• Problem description: Output as a JSON list of strings the lines of the records from the beginning through the line containing "tap(1120, 79)", inclusive, one string per line, with blank lines and pictures omitted.

[Source data]
+ + + + +

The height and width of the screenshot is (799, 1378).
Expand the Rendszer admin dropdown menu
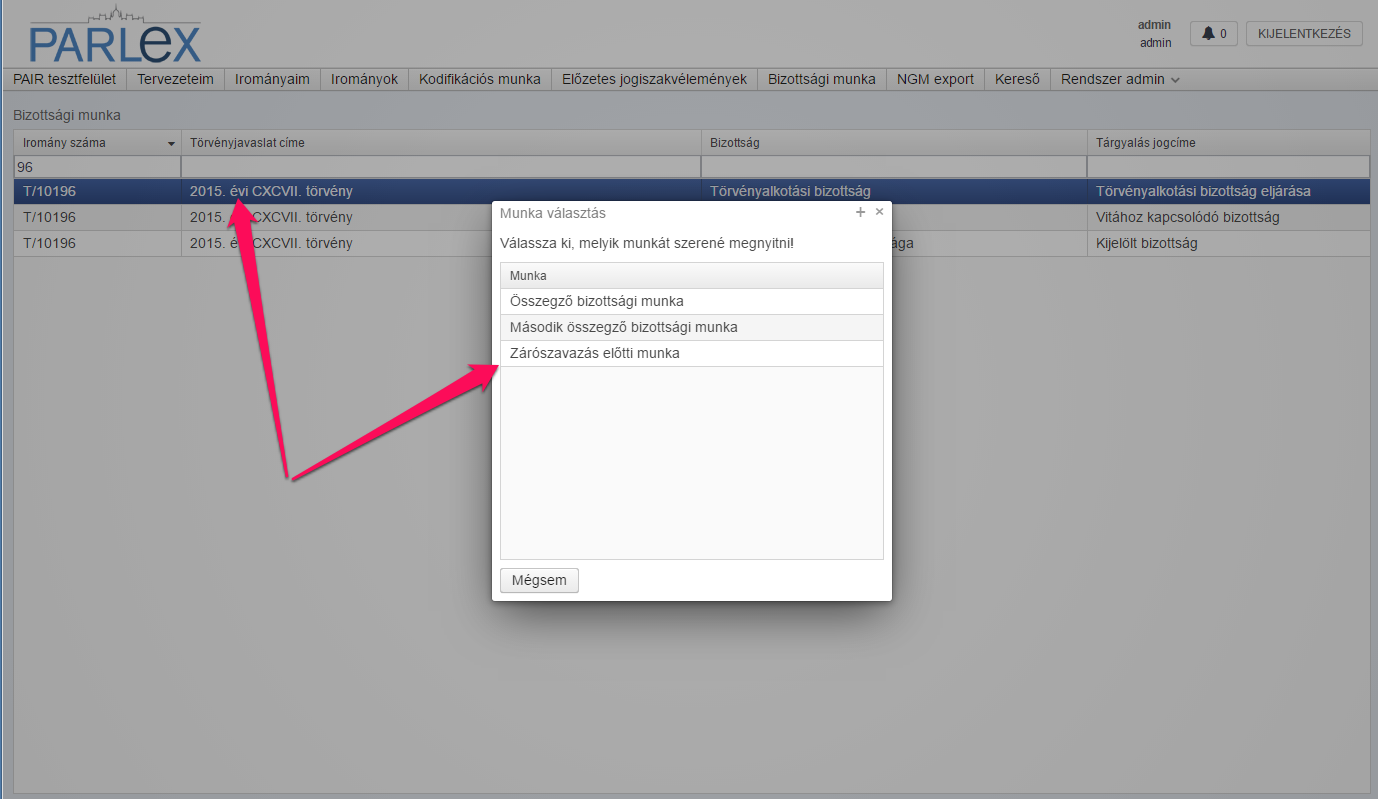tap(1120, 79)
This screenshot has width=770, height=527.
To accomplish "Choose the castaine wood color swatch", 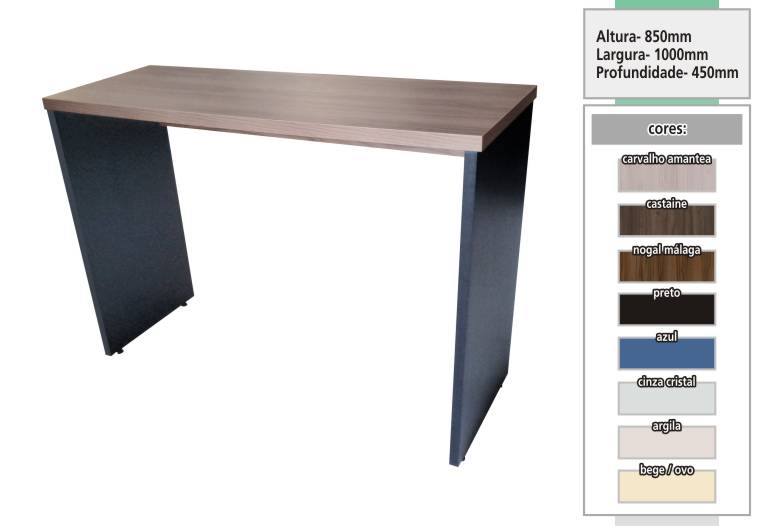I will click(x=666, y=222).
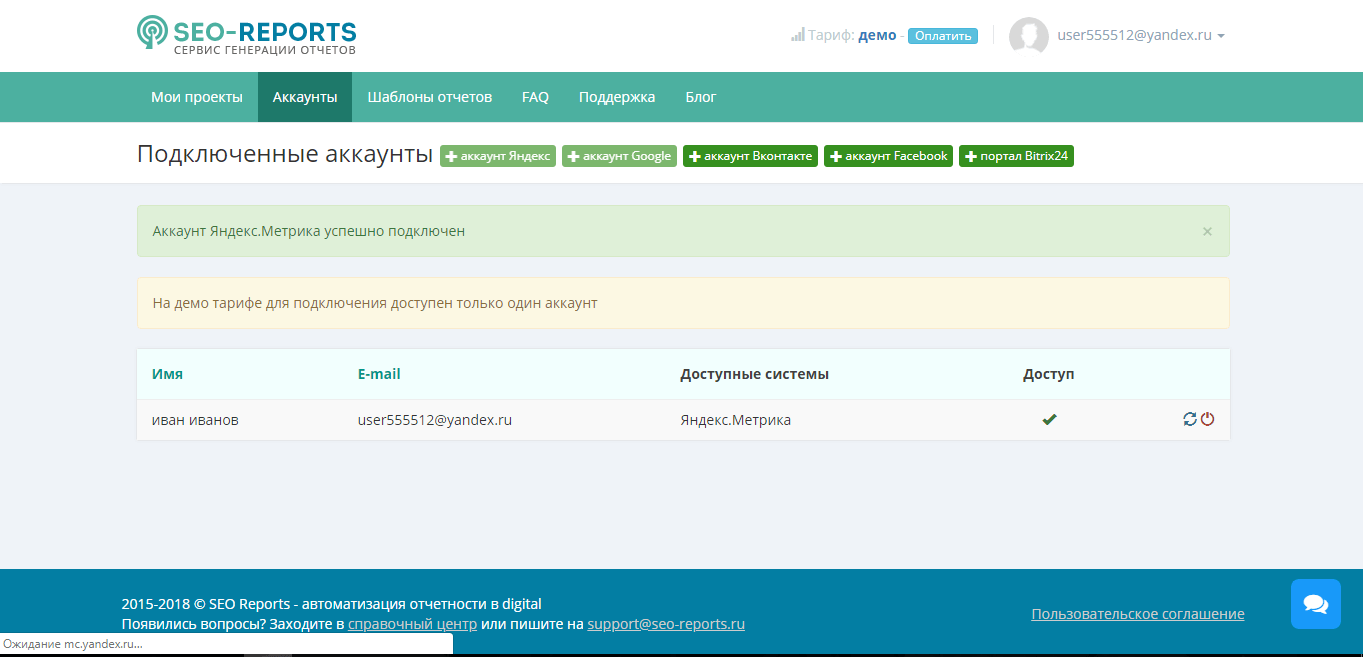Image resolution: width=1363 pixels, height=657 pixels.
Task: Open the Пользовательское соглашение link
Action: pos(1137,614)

+ + + + +

• Worked solution:
[
  "The height and width of the screenshot is (799, 1378).",
  "Expand the Rendszer admin dropdown menu",
  "tap(1120, 79)"
]